Byzantine art, while majestic and regal, is often accused of being bland. No creativity, just repetitive images of saints and biblical scenes. After taking a class on the topic, I am still trying to make sense of the deeper aesthetic of Byzantine art. Linda Safran’s edited volume, one of the books of my class, brings together eight major scholars of this art to connect that art with the religion that inspired it. All of the chapters in this volume were originally talks given in connection with a Smithsonian Institute lecture series in 1991. I decided to finish the volume to see what lay in store for me. Here I’ll focus on the three chapters I enjoyed most.
While sight is invoked most often in the chapters that follow, the other senses augmented the experience of the Byzantine church-goer or pilgrim: the holy books were read aloud, hymns were sung, icons or relics were touched or kissed, scented oils were used for anointing, and the smell of incense exorcised evil spirits and accompanied veneration. From differing but overlapping perspectives, the eight chapters that follow consider how Byzantine religious arts functioned in their settings and in society, and how they responded to and shaped the circumstances of their creation — in short, how art and architecture contributed in significant ways to the experience of the faithful. (8)
Eric D. Perl’s chapter, “…That Man Might Become God: Central Themes in Byzantine Theology,” expanded on the central theme of theosis, or deification, the idea that humanity can become God or Godlike. He explores how theosis expressed itself in the Byzantines’ strongly incarnational Christology, its negative theology of Pseudo-Dionysus’ “divine darkness” and the hesychasm, and the liturgy, where God reveals himself to us through the senses. I was left with a strong sense of the Christian paradox that while God becomes human, allowing for the overwhelming sensuality of Byzantine devotion, God is also beyond all the forms of art, scripture, and liturgy.
Theology is liturgy in thought, liturgy is theology in action. (53)
In “The Responding Icon,” Anna Kartsonis explicates the multiple meanings of icons for Byzantine Christians. Icons were not just images of holy figures. They were representations of those figures, embodiments of them on earth. Byzantine literature abounds with stories of people being healed after touching icons of Jesus, Mary, and saints. Icons are themselves incarnations of heavenly bodies. I see this as the Byzantine equivalent of the Roman dogma of the real presence of Christ in the Eucharist: a way to bring Jesus into concrete contact with the faithful. This kind of presence, which in folk miracles can veer on the superstitious, was one of the fuels in the Iconoclasts’ fire.
The image interrelates the prototypical event (the historical Crucifixion), its numerous representations (visual, verbal, ceremonial), and the faithful, who as beholder, witness, and participant responds to its reenactment and re-creation. In the process, the pictorial representation — the icon — remains both constant and flexible in communicating the interrelation and interaction between the prototype, its representation, and the faithful. (75)
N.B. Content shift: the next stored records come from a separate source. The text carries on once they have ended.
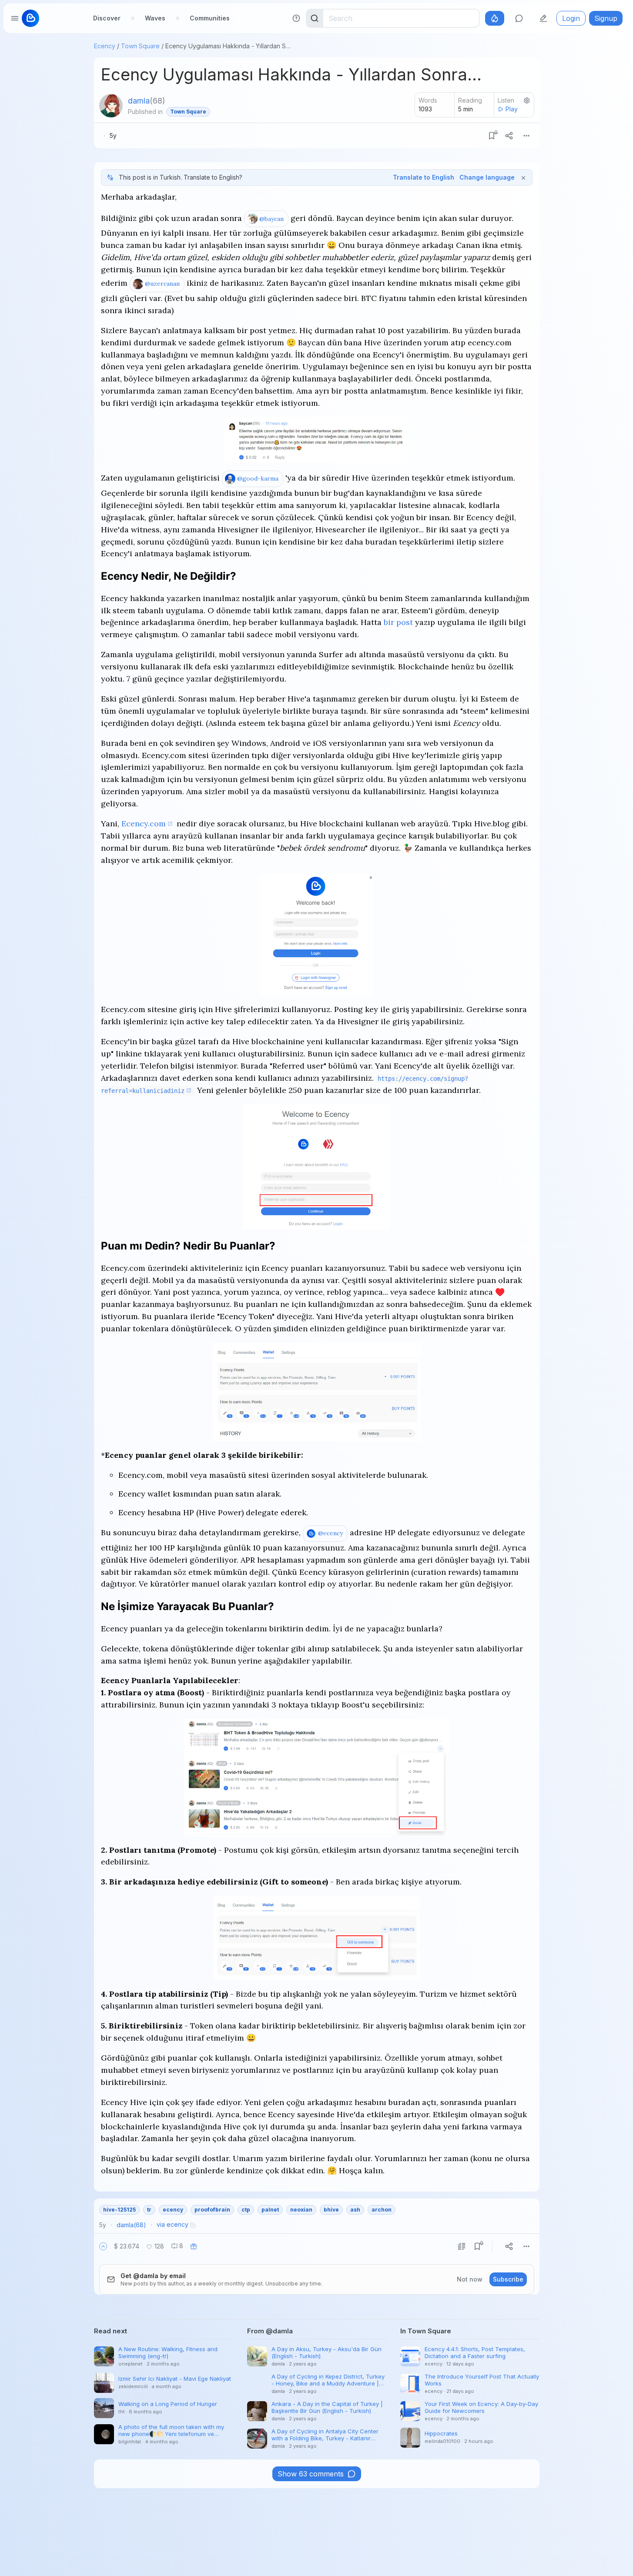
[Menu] (526, 136)
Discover (107, 18)
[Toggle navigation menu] (14, 18)
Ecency (104, 46)
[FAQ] (296, 18)
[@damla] (111, 105)
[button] (103, 2246)
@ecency (330, 1533)
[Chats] (519, 18)
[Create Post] (543, 18)
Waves (155, 18)
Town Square (140, 46)
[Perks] (494, 18)
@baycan (271, 219)
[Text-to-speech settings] (526, 100)
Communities (210, 18)
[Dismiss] (523, 177)
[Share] (509, 135)
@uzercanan (162, 283)
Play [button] (512, 109)
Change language (487, 177)
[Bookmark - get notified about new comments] (491, 136)
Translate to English (423, 177)
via (172, 2224)
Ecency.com (143, 824)
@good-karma (257, 478)
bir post (398, 622)
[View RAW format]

Lastly, Robert Ousterhout’s chapter, “The Holy Space: Architecture and the Liturgy,” argues that Byzantine architecture was not monotonous repetition, but subtle variations on a theme designed to be decoded by the faithful. Byzantine churches, he points out, were like Byzantine liturgy in that they evoked heaven. Icons and mosaics were placed in the culture in a way too suggest transcendence: saints at the human level, biblical figures up higher, Mary and the angels at the penultimate level, and Christ Pantokrator at the high point of the dome. The Hagia Sophia, that massive and massively atypical example of Byzantine architecture, is an apt example of the evoking of heaven:
The sense of weightlessness, despite the huge mass of the building, led Prokopios to conclude that the great dome was not supported from below but suspended by a golden chain from heaven. … More than anything the architecture of Hagia Sophia was meant to transform the ceremonies it housed, the place them on a level different from common existence, transforming them into more symbolic, heavenly drama. (90-91)
By way of conclusion, I’ll share a story. I have a friend who attends Gregorian chant mass. Last month I attended at her invitation. Much of the afternoon, I felt bored: why the endless dragging out of syllables, the ceaseless repetition of incantations? Afterwards, she explained to me that the chant is supposed to evoke the angels praising God in heaven, and the chants’ length evokes the eternal bliss of God’s presence. It clicked. Perhaps Byzantine art is the visual equivalent of Gregorian chant: it seems dull at first, but only because it operates on a deeper rhythm than we expect. While Safran’s book does not make those connections — I wish there were a chapter specifically on aesthetics — it does have moments of insight. And as art history, it was solid and enjoyable.